Award-winning author George Saunders to open University Lectures on Thursday

George Saunders to open University Lectures on Thursday

The NewsHouse talks to notable author about his past, present and future at Syracuse University.
Published: October 16, 2018
Portrait of George Saunders
Award-winning author George Saunders poses for a portrait at the S.I. Newhouse School of Public Communications on Thursday, Oct. 11, 2018.

With homecoming around the corner, Syracuse University alumnus, professor and multi-award winning author George Saunders sat down with The NewsHouse to discuss his career and life at SU.

Coming off his 2017 Man Booker Prize winner, Lincoln in the Bardo, Saunders said he still feels like he hasn’t arrived. Part of this feeling stems from his need to keep creating without trapping himself with works of the past.
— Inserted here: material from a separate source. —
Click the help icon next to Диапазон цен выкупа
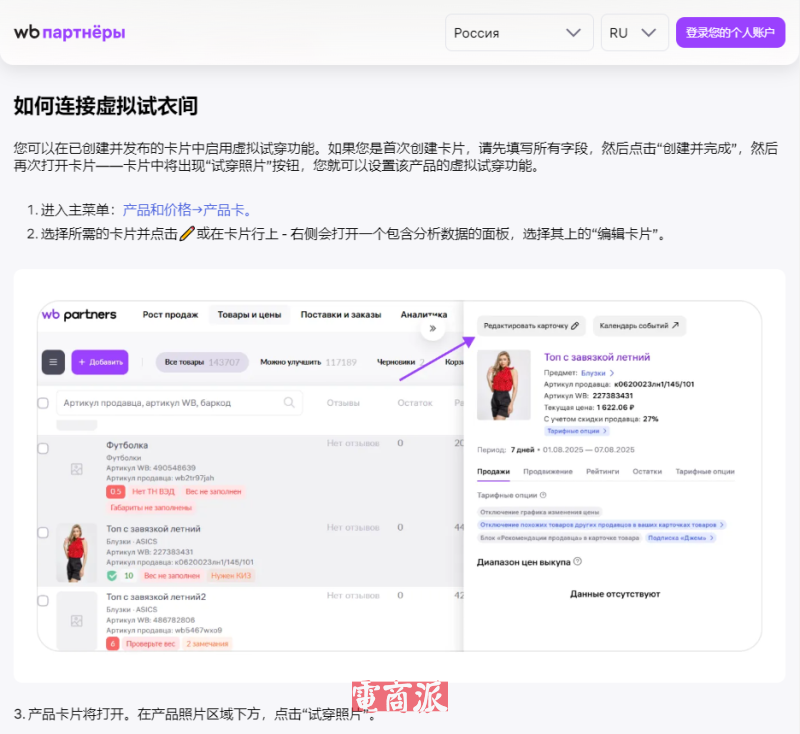 click(x=578, y=561)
“If you’re going to have an artistic life, you want to totally engage with the thing you’re working on. Believe that it’s the best thing ever, that it’s going to answer all of humanity’s questions. But as soon as you’re done, let it go. So you’re constantly resetting your clock to basically the place it was when you were 18 and all of your artistic life was ahead of you,” Saunders said.

 

Watch the full NewsHouse interview with George Saunders conducted by News Producer Claire Miller.

Saunders kicked off his artistic life in SU’s Master of Fine Arts program, where he met his wife and got engaged within three weeks in the thick of a lush fall. Since that time, he said campus has only become more beautiful, and it’s importance to his career has held strong. He has taught here since 1996 and is in no hurry to leave.

“I recognize that this place and my colleagues and my students are totally intrinsic to what I’ve been able to accomplish,” he said. “I don’t, at this point, see that putting that behind me would be helpful at all.”

This Thursday, October 18, at 7:30 p.m. in Hendricks Chapel, Saunders will open the 2018 University Lectures series. Students will have the opportunity to hear from the New York Times bestselling author, and will likely consider themselves lucky. What they may not realize is how important they are to Saunders himself.  

“There’s something really lovely and lucky about getting to engage with young people–talented young people–and kind of to be reminded that talent is totally eternal,” Saunders said.